If a horse mouths the bit frequently, this can indicate a number of problems. The horse could be showing signs of aggravation or resistance. They could also have mouth problems and could need their teeth floated or teeth removed.
Gaping or holding the mouth open
If a horse is “gaping at the bit” or holding their mouth open, they could be trying to evade the bit or use the mouth defensively to avoid the harshness of the bit. If this is the case, you might want to consider getting a softer bit for the horse. The rider might need to soften their hands as well.
Without a bit
Chewing on their tongue
If a horse does not have a bit in their mouth and chews on his tongue, this could mean a number of things.

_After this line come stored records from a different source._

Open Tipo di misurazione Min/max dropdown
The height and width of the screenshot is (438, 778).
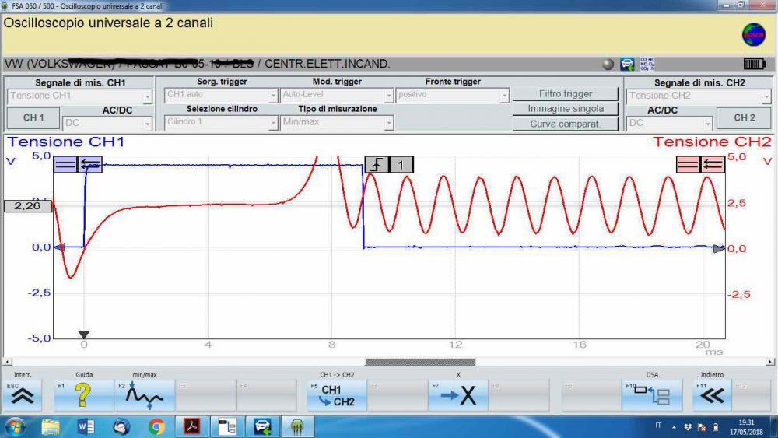coord(336,123)
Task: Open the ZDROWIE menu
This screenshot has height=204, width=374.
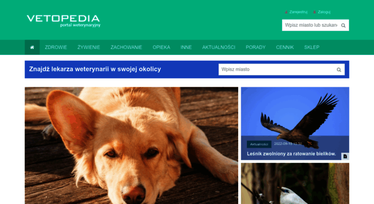Action: [56, 47]
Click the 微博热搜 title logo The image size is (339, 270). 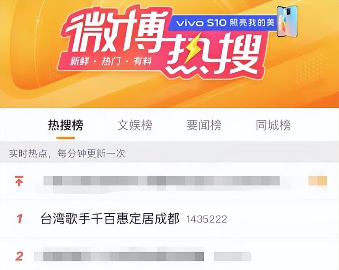point(161,42)
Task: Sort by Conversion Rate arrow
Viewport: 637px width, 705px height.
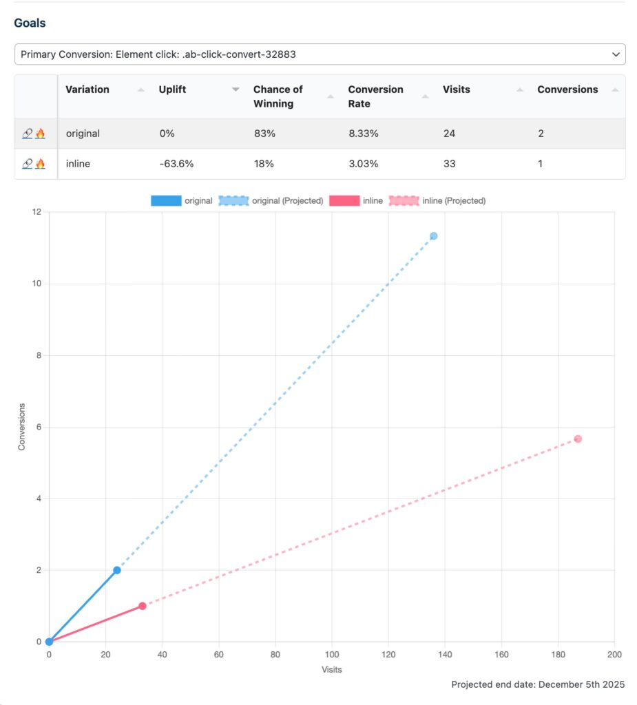Action: tap(425, 97)
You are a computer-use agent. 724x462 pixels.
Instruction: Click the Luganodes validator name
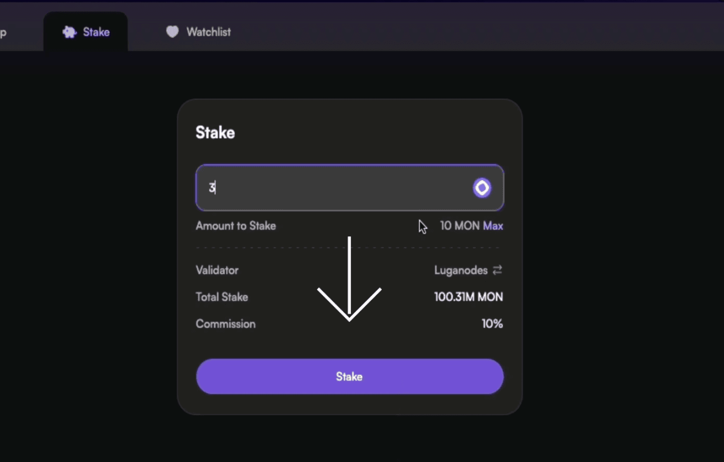point(460,270)
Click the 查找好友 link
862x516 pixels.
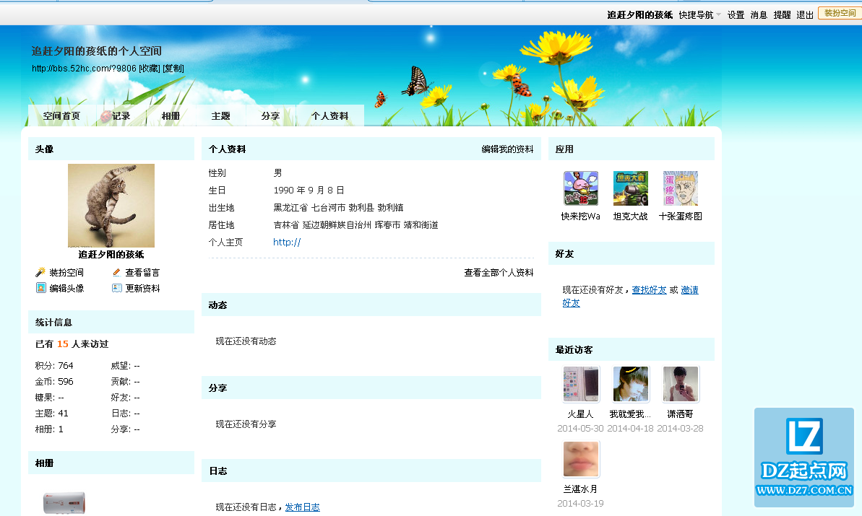[649, 290]
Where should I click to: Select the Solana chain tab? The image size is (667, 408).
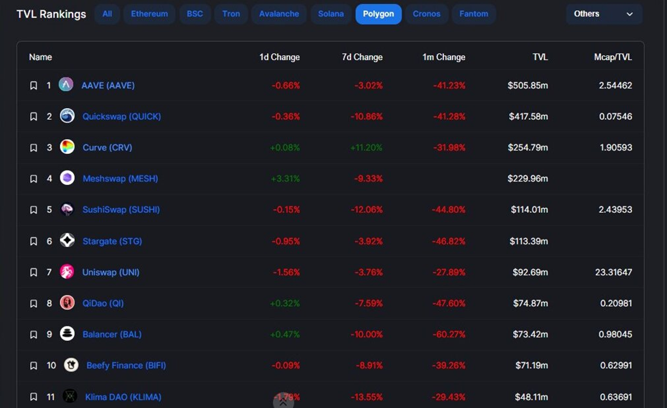(330, 14)
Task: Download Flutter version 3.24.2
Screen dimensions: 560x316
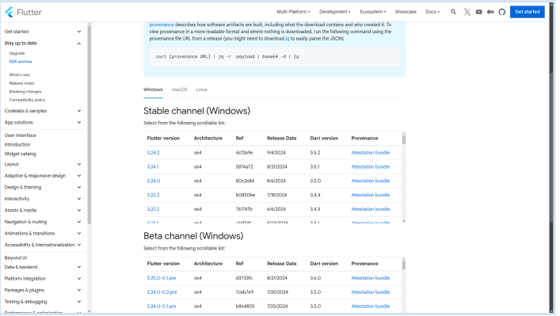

The horse could be bored, frustrated, aggravated, or nervous. When a horse sucks on their tongue, this is a sign of security.
Hanging their tongue out of their mouth
A horse that hangs their tongue out of their mouth usually means that they are lacking something. The horse could be lacking intelligence, attitude or temperament.
Understanding a horse’s mouth is critical for us, especially as riders. Pay close attention to how they accept the bit as this will come in handy. There are plenty of different signs that are shown to us by a horse’s mouth. This can be a little more difficult for us to read, keep practicing and you will know a lot more about your horse than you ever thought you would!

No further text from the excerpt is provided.